Staghorn coral (Acropora cervicornis) grows branching skeletons at rates of up to 10 centimeters per year, among the fastest of any reef-building species, and its dense thickets shelter dozens of reef fish species and juvenile invertebrates. Populations across the Caribbean have declined by more than 97 percent since the 1970s due to disease, bleaching, and storm damage.
Reef Flat
/ REEF flat / · Old Norse rif + Old English flaet
Reef Flat is the shallow, often wave-scoured platform of a coral reef that extends between the reef crest and the lagoon or shoreline, lying at or near sea level.
Reef flats form as the outer reef grows upward to sea level, leaving a platform subject to extreme physical conditions including intense solar radiation, temperatures that can exceed 35 degrees Celsius in shallow pools, and periodic aerial exposure during low tides.

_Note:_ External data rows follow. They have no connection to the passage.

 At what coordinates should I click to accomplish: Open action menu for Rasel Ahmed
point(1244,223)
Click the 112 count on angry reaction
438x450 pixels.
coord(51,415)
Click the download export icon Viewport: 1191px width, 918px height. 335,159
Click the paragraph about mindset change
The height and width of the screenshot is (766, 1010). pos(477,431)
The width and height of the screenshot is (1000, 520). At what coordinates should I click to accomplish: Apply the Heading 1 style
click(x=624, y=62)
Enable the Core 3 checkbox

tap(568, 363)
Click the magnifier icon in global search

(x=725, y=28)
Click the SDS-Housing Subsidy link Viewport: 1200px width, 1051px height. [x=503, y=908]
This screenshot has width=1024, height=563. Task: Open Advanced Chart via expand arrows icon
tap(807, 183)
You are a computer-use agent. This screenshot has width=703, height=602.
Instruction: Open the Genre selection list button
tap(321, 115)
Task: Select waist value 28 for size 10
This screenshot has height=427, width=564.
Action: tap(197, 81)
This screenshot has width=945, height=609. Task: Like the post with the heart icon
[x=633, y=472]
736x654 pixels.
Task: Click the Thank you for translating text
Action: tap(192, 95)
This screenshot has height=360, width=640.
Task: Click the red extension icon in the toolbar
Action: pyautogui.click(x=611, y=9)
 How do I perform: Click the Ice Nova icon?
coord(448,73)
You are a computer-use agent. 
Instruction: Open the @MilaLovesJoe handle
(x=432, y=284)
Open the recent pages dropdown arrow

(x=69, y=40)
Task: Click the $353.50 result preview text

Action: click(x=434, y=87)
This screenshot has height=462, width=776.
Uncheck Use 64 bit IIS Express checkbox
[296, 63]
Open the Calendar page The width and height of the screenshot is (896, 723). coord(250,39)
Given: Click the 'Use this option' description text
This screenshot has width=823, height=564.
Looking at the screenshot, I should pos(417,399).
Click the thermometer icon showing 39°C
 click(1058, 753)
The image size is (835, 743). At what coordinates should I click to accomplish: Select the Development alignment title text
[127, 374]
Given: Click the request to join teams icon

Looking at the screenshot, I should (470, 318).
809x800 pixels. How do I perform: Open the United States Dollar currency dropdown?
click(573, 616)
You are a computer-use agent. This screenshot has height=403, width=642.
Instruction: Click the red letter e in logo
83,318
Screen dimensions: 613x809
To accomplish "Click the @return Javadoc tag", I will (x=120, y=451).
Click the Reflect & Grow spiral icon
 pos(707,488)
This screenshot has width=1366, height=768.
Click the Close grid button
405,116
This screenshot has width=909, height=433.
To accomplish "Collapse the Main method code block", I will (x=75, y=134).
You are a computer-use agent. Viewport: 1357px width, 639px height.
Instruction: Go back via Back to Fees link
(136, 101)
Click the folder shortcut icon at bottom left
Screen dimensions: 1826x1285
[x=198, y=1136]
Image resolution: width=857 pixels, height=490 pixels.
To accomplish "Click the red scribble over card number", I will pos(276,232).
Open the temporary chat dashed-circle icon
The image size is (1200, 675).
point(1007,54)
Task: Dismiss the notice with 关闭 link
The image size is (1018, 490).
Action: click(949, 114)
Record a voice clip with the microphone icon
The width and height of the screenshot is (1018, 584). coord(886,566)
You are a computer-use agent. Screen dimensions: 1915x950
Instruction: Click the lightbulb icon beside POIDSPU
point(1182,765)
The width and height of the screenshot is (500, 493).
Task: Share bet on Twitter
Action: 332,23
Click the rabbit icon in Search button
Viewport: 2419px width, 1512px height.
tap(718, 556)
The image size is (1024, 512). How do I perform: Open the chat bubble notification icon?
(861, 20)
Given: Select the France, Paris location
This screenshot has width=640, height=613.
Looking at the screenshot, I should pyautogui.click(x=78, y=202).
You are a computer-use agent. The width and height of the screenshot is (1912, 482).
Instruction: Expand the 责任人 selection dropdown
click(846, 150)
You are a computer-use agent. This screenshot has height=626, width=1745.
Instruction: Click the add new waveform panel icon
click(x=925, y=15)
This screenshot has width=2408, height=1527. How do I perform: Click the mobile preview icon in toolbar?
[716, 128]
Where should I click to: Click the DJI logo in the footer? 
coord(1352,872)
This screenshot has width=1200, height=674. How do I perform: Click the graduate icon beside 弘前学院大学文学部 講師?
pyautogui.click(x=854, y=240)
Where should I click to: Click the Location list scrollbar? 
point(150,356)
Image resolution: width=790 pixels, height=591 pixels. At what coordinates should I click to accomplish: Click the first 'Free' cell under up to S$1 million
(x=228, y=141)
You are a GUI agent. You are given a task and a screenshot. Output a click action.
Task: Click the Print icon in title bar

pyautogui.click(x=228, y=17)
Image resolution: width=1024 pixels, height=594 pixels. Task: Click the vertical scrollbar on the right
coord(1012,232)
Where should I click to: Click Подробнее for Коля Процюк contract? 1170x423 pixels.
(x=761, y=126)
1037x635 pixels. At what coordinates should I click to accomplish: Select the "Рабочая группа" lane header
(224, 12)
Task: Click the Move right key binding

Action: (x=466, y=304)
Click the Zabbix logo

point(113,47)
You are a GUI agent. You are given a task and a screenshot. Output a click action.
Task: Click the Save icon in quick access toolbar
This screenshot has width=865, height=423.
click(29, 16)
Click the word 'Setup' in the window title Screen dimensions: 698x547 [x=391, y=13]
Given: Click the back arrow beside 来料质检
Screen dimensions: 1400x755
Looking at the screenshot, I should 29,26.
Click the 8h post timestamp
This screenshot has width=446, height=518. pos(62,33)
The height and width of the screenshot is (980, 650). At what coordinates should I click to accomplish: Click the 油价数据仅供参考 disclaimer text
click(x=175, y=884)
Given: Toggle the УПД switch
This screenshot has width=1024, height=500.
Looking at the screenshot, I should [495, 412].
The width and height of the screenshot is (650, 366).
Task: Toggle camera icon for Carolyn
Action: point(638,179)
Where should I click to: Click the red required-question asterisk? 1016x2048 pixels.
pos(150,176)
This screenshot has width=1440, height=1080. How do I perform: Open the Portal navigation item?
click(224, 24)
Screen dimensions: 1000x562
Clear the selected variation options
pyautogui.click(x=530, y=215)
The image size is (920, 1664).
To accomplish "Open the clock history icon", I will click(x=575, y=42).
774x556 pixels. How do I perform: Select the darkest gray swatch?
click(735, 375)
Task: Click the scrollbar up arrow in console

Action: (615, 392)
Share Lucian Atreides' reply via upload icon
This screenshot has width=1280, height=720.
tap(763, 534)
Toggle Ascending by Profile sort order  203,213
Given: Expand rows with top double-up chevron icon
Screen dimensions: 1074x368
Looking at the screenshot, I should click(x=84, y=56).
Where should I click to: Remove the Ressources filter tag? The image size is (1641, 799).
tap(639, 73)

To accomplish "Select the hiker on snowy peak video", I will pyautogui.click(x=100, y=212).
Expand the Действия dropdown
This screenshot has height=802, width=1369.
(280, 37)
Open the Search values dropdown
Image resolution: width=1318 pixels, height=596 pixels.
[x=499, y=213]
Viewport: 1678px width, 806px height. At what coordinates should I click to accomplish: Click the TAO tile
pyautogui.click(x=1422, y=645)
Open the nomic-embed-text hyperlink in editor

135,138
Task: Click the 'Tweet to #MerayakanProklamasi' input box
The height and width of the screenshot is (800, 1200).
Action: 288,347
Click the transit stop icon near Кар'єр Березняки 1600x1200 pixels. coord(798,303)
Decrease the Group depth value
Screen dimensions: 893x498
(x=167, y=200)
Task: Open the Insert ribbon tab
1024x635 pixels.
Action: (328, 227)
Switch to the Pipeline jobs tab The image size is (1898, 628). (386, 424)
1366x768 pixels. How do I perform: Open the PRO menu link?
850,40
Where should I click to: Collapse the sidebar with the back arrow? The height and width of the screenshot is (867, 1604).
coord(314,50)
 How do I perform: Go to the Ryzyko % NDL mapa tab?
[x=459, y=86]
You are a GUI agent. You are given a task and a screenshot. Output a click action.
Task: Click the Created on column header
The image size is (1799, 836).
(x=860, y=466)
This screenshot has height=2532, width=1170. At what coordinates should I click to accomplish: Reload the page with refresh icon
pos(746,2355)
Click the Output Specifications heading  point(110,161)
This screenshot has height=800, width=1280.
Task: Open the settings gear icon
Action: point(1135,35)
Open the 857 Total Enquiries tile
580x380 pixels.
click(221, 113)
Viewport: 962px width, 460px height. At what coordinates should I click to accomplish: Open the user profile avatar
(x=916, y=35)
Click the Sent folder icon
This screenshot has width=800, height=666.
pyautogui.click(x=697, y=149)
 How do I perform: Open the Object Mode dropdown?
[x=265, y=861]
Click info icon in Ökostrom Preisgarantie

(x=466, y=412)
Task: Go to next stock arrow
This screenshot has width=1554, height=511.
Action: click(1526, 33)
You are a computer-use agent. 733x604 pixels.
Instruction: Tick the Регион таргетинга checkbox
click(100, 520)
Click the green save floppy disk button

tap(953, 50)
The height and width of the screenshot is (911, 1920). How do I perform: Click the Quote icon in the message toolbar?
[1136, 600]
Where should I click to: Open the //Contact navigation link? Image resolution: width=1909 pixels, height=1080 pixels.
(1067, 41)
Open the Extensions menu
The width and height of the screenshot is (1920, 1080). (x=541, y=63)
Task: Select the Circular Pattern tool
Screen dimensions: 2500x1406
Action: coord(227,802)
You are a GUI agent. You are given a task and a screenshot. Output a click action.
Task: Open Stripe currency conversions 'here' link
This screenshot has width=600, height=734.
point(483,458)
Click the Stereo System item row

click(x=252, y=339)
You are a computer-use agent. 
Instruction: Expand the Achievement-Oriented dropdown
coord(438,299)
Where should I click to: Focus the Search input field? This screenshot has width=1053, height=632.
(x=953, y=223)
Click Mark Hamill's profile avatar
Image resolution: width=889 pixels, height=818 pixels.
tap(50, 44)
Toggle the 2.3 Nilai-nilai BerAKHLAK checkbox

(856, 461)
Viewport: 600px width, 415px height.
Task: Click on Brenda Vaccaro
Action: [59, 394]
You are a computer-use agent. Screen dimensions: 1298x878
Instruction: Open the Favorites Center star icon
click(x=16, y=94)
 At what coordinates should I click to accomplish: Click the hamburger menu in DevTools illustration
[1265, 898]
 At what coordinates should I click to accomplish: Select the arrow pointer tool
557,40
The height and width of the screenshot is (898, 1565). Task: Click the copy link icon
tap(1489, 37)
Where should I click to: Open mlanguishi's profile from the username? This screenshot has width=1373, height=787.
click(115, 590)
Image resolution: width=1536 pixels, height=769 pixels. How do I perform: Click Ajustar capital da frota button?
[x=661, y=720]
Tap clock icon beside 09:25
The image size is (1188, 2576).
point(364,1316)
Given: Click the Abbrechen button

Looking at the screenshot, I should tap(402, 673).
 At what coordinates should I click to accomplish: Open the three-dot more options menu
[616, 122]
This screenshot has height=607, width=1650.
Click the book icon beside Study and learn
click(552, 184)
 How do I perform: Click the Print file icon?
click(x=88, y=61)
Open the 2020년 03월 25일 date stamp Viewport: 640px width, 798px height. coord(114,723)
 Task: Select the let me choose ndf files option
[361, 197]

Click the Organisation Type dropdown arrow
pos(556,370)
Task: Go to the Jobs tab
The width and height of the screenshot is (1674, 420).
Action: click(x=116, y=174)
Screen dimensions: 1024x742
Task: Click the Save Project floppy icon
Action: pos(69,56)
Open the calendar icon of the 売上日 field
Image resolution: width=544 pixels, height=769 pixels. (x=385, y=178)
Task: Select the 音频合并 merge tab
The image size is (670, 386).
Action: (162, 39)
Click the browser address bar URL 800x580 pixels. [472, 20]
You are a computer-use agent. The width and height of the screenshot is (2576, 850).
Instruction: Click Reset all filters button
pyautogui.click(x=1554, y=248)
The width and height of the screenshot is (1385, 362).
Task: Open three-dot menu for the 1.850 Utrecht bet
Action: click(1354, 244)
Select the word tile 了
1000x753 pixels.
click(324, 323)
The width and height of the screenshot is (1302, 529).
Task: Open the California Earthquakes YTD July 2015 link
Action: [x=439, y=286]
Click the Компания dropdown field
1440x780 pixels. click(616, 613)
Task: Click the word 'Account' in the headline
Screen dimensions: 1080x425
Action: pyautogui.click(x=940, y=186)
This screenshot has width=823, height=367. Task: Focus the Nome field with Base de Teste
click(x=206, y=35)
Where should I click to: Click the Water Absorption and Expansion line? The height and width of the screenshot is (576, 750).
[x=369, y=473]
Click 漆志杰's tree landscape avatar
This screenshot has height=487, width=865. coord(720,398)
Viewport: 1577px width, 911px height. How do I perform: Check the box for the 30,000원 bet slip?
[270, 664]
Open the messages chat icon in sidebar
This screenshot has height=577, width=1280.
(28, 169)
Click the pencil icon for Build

Despite these stresses, reef flats support diverse communities of encrusting coralline algae, sea urchins, small fish, and mollusks adapted to fluctuating conditions. Many juvenile fish and invertebrates use reef flats as nursery habitat before recruiting to the deeper reef crest and slope as they mature.
On Indo-Pacific reef flats, the crown-of-thorns sea star (Acanthaster planci) sometimes migrates from deeper reef slopes onto the flat during nighttime low tides to feed on encrusting organisms. Population outbreaks of this species have destroyed up to 90 percent of coral cover on affected reefs across the Great Barrier Reef since the 1960s.
Reef flats are bare, dead rock platforms. They support living communities of encrusting algae, seagrasses, mollusks, worms, sea urchins, and small fishes, and their biological activity contributes to reef sediment production and nutrient cycling.
On the reef flats of Palau, grazing rabbitfish (Siganus spp.) and sea urchins crop algae that would otherwise overgrow encrusting coralline surfaces. Studies on these flats have recorded algal removal rates exceeding 50 percent of available algal biomass over short experimental intervals, keeping coral recruitment surfaces clear even during periods of elevated nutrient input.
Riptide
/ RIP-tyd / · Old English ripan (to tear) + tid (tide)
Riptide is a common but less accurate name for a rip current, a narrow, fast-moving channel of water that flows away from shore through the surf zone.
Rip currents can flow at speeds exceeding 2 meters per second, faster than even competitive swimmers can sustain, and account for more than 80 percent of lifeguard rescues at surf beaches in the United States. They form most commonly in channels between sandbars, at breaks in sandbars, and alongside structures such as piers and jetties where wave energy concentrates water flow. Swimmers caught in a rip current should swim parallel to shore to exit the narrow channel rather than fighting the current directly toward the beach, which leads to exhaustion.
The United States Lifesaving Association estimates that rip currents cause an average of 100 drowning deaths per year in the United States alone. Researchers at the University of New South Wales have used dye tracers and GPS-equipped drifters to map rip current pathways and show that many follow a circular path, eventually returning swimmers toward shore if they remain calm and float.
A riptide pulls swimmers underwater toward the seafloor. Rip currents move water horizontally away from shore along the surface; the danger is exhaustion from fighting the current, not submersion by a downward pull.
Rip currents form where breaking waves push water toward shore and the accumulated water escapes seaward through a narrow gap between sandbars. At beaches along the Florida Atlantic coast, rip currents can reach widths of 10 to 30 meters and extend more than 100 meters beyond the surf zone before dissipating.